The issue The European Union's pre-crisis growth performance was disappointing enough, but the performance has been even more dismal since the onset of the crisis. Weak growth is undermining private and public deleveraging,and is fuelling continued banking fragility. Persistently high unemployment is eroding skills, discouraging labour market participation and undermining the EU’s long-term growth potential. Low overall growth is making it much tougher for the hard-hit economies in southern Europe to recover competitiveness and regain control of their public finances. Stagnation would reduce the attractiveness of Europe for investment. Under these conditions, Europe's social models are bound to prove unsustainable.

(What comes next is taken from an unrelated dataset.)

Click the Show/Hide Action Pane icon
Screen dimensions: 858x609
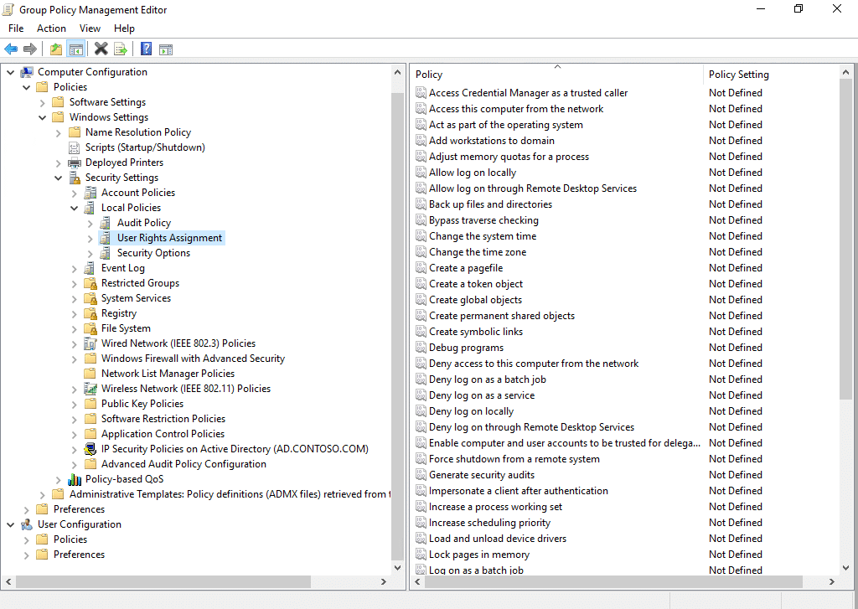click(x=166, y=49)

Policy Challenge The European Union's weak long-term growth potential and unsatisfactory recovery from the crisis represent a major policy challenge. Over and above the structural reform agenda, which vitally important, bold policy action is needed. The priority is to get bank credit going. Banking problems need to be assessed properly and bank resolution and recapitalisation should be pursued. Second, fostering the reallocation of factors to the most productive firms and the sectors that contribute to aggregate rebalancing is vital. Addressing intra-euro area competitiveness divergence is essential to support growth in southern Europe. Third, the speed of fiscal adjustment needs to be appropriate and EU funds should be front loaded to countries in deep recession, while the European Investment Bank should increase investment. See the annex for this Policy Brief here.

Suggested Citation

  • Zsolt Darvas & Jean Pisani-Ferry & Guntram B. Wolff, 2013. "Europe's growth problem (and what to do about it)," Policy Briefs 776, Bruegel.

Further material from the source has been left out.